An Engolpion or Enkolpion (Greek: ἐγκόλπιον, enkólpion, "on the chest"; plural: ἐγκόλπια, enkólpia) is a general term for something worn upon the bosom Formerly also including pectoral crosses, Enkolpion is nowadays used for a medallion with an icon in the center, worn around the neck by Orthodox and Eastern Catholic bishops. The icon is normally surrounded by jewels (usually paste) and topped by an Eastern-style mitre, and will often have a small jewelled pendant hanging down at the bottom. The engolpion is suspended from the neck by a long gold chain, sometimes made up of intricate links. A portion of the chain will often be joined together with a small ring behind the neck so that it hangs down the back. Engolpia come in many different shapes, including oval, rhombus, square, or a double-headed eagle.


All bishops wear a particular kind of engolpion called a Panagia (Greek: Παναγία), which depicts the Theotokos (Virgin Mary). All primates and some bishops below primatial rank have the dignity of wearing a second engolpion, which usually depicts Jesus. Occasionally, and archimandrite may be awarded an engolpion which bears not an icon of Christ or the Theotokos, but of the Cross. The enkolpion may be worn at all times as part of the bishop's street dress or choir dress. When the bishop vests for Divine Services, he will wear also a pectoral cross.

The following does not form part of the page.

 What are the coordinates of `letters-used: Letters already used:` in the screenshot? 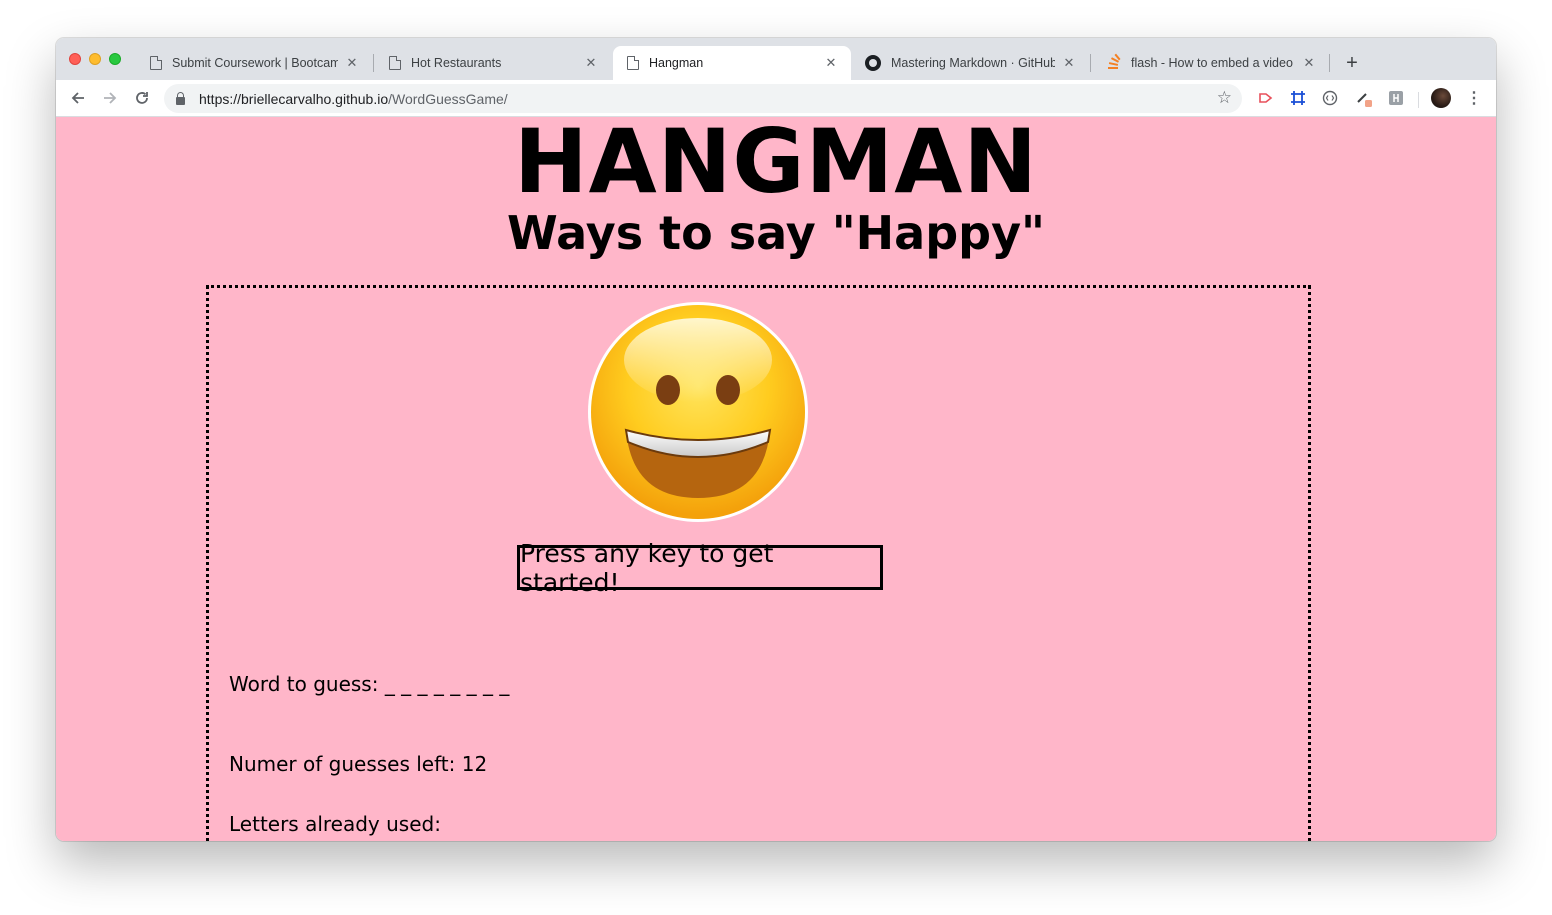 It's located at (338, 824).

When a bishop is vested before the Divine Liturgy, if he has the dignity of wearing an enkolpion in addition to the Panagia, the Protodeacon chants the following prayer as the subdeacons place it on the bishop: "Thy heart is inditing of a good matter; thou shalt speak of the deeds unto the King, always, now and ever, and unto the ages of age. Amen".

Some enkolpia are hollow, so they may be used as a reliquary.